Die Colorado-Bären dringen in Häuser ein, brechen durch die Schiebetüren ein und plündern die Hotelzimmer für Süßigkeiten. Die Berichte über diese Vorfälle haben in diesem Jahr fast verdoppelt. Die Schlagzeilen sind lustig – aber der Grund dafür ist nicht.

Dasselbe Dürregefühl, das die Bären aus den Bergen vertreibt, führt auch dazu, dass der Schnee, den Vail Resorts (MTN) seinen Kunden verkauft, schrumpft. Der Schneefall in den westlichen USA im letzten Winter war etwa…50 Prozent unter dem 30-jährigen Durchschnitt.60 Prozent unter dem Durchschnitt in den Rockies. Die Anzahl der Besucher ist zu Beginn der Saison um 20 Prozent gesunken, die Einnahmen der Resorts sind um 7 Prozent gesunken – außerdem wurden die Budgets gekürzt, wodurch der EBITDA für das ganze Jahr hinter den ursprünglichen Prognosen blieb. Das sind keine „Wetterprobleme“ – es handelt sich um denselben Mechanismus, nur in Geldwerten ausgedrückt.

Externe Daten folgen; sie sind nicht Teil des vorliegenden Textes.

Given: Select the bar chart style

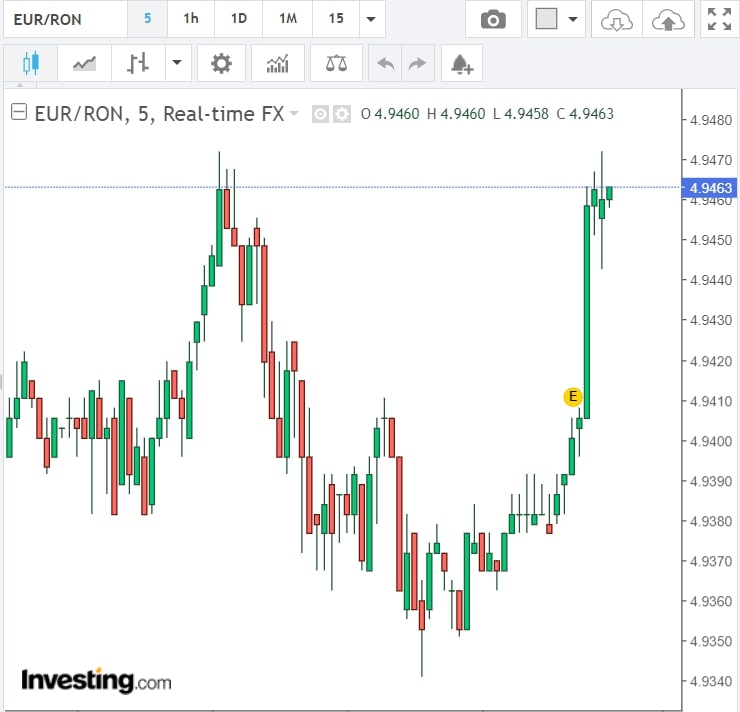Looking at the screenshot, I should 138,65.
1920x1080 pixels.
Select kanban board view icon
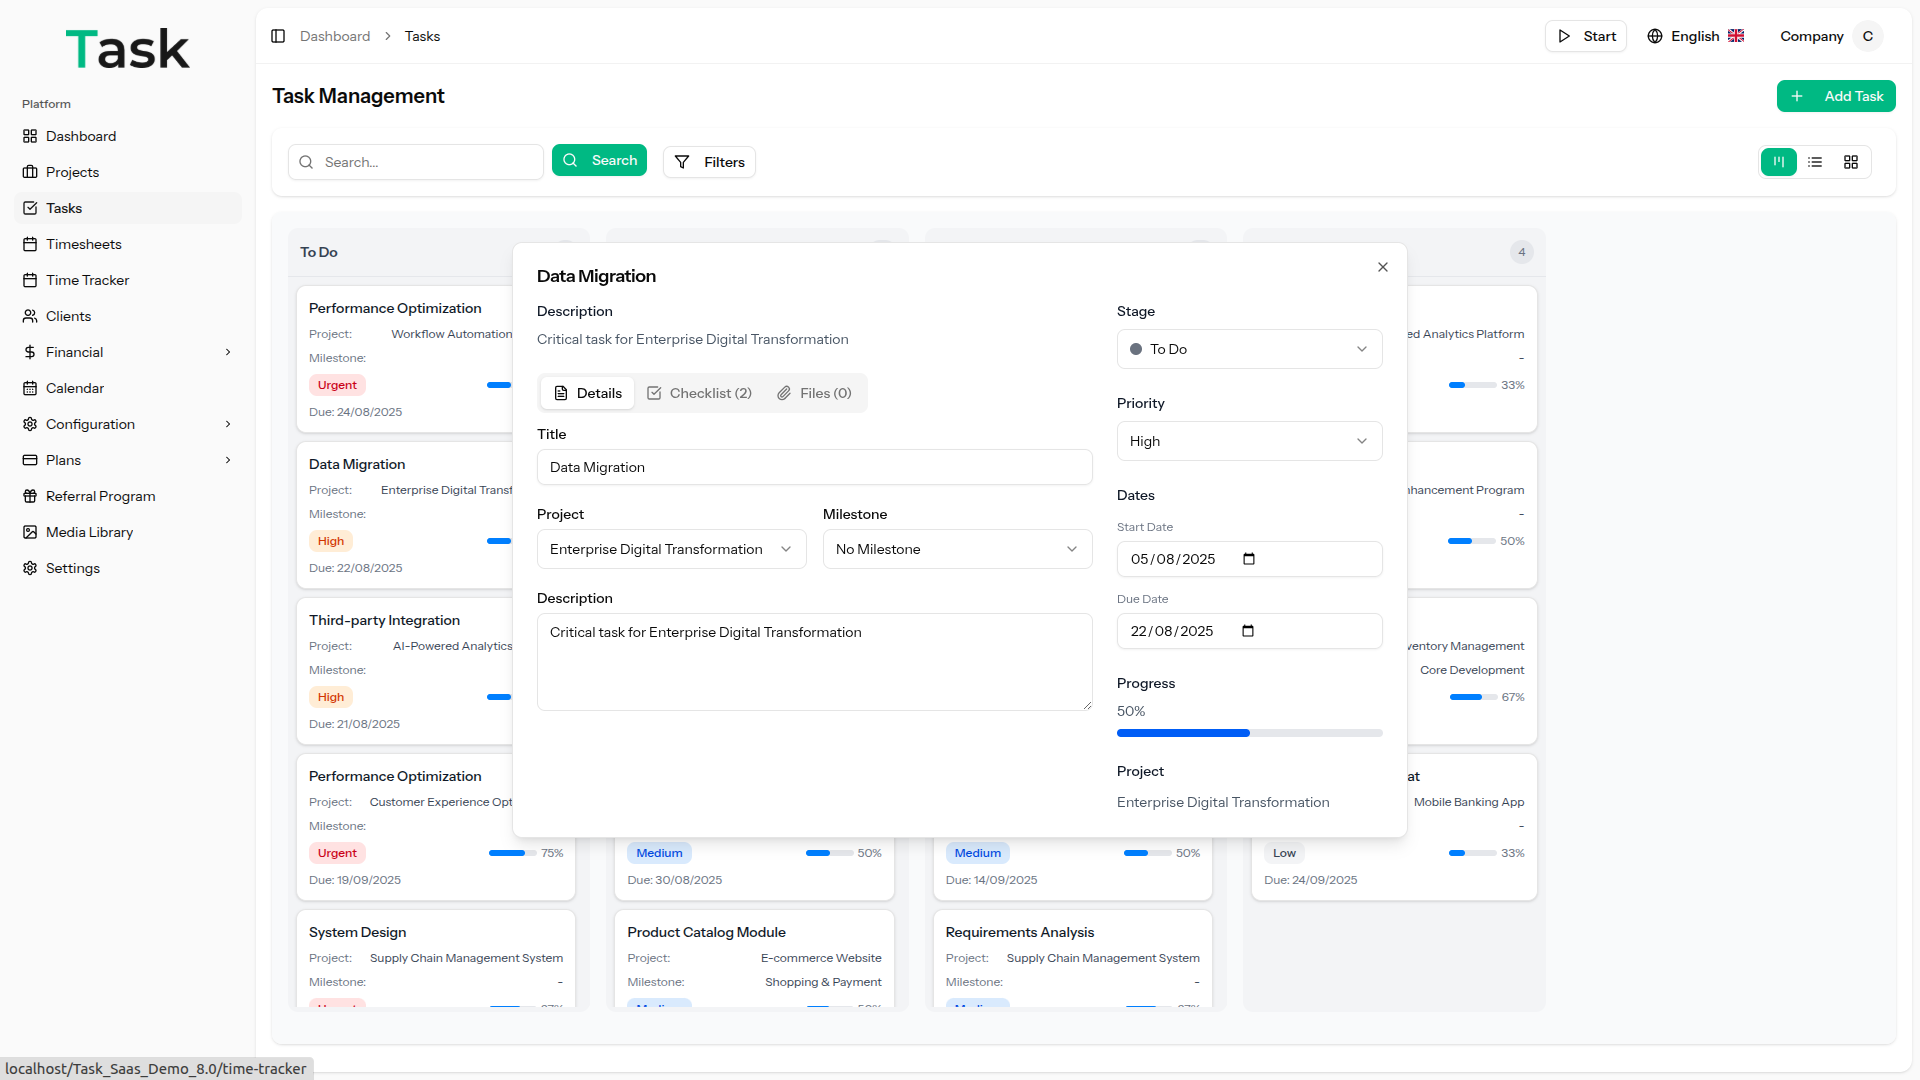tap(1779, 162)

Hier ist das Bild, das die meisten Menschen haben: Bären in Hotels sind eine lästige Sache – und ein schlechter Schneefall ist nur eine vorübergehende Störung für ein Unternehmen, das im nächsten Winter wieder auf die Beine kommt. Was dieses Bild nicht zeigt, ist, dass die Dürre kein einmaliges Ereignis ist. Im Westen der USA geht seit den 1980er Jahren die Menge an Schnee kontinuierlich zurück. Vail Resorts muss sich mit dieser Situation abfinden.4,77 Milliarden im Gesamtbetrag an SchuldenGegenüber916 Millionen im EigenkapitalDas ist ein Verschuldungsgrad von 330 Prozent. Der freie Cashflow des Unternehmens ist gesunken.56 Prozent im Vergleich zum Vorjahr.Bis zu 175 Millionen. Wenn die natürlichen Ressourcen abnehmen und der Druck stark ist, beginnt ein „vorübergehendes“ Defizit dazu zu führen, dass dauerhafte Kosten entstehen.
Das Restaurant ohne Ernte
Stellen Sie sich ein Restaurant vor, das auf einem bestimmten Zutat basiert – sagen wir: ein Restaurant mit Blaubeeren in den Cascades. Die Blaubeeren gehen nicht gut. Zwei Dinge passieren gleichzeitig.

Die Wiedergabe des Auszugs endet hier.